Direction Framework

A structured approach to understanding the problems I care about, defining missions, and setting goals that keep me honest about where I'm going.

P

Problems

The fundamental issues I see in the world of software and technology that need addressing.

P1

Unnecessary complexity slows systems down

  • • Performance is treated as an afterthought rather than a first-class requirement
  • • Over-engineered solutions introduce latency, bugs, and maintenance burden
  • • The fastest code is often the simplest — but simplicity requires discipline
P2

Automation potential goes largely unrealized

  • • Developers spend significant time on repetitive, automatable tasks
  • • Friction in workflows kills creative momentum and compounds over time
  • • The tools exist — the gap is in applying them systematically
P3

AI and ML remain inaccessible to most developers

  • • The gap between research papers and production-ready tools is too wide
  • • Black-box models can't be trusted in critical or regulated contexts
  • • Explainability is not optional — it's the difference between a tool and a toy
M

Missions

My concrete responses to these problems through focused work.

* WHAT TO WORK ON
According to the direction framework, explainability is the difference between what two things? The records come from a different source than the text.

* DATA LISTING

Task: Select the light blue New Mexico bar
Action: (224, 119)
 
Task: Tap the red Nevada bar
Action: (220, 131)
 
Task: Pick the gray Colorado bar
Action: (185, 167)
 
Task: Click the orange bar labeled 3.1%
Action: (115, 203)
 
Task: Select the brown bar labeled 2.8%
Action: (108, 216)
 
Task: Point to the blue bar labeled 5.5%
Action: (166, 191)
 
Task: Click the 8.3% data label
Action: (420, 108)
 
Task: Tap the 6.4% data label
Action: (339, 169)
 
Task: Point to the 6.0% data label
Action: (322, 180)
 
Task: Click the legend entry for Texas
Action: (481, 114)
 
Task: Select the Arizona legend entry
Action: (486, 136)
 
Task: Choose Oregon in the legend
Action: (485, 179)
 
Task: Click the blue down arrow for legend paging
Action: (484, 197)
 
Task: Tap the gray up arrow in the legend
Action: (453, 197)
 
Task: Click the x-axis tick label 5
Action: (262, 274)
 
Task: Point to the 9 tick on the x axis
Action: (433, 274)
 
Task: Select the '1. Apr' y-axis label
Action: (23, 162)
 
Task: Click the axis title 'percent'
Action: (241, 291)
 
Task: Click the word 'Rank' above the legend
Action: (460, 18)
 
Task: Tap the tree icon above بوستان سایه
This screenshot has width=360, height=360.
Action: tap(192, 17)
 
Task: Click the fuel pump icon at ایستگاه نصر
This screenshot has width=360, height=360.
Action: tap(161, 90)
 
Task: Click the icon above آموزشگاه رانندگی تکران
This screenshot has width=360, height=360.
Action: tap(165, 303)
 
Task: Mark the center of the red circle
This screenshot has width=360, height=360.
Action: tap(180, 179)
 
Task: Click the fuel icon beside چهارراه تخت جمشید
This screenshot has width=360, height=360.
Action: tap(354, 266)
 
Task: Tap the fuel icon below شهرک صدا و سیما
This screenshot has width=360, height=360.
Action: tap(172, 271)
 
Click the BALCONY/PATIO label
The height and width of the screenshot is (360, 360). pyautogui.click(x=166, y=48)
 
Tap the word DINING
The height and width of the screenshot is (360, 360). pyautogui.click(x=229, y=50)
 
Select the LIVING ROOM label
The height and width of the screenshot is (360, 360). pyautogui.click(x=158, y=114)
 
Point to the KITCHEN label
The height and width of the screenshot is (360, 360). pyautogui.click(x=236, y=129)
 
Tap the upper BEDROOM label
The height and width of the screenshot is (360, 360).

* ANSWER BOX
A tool and a toy.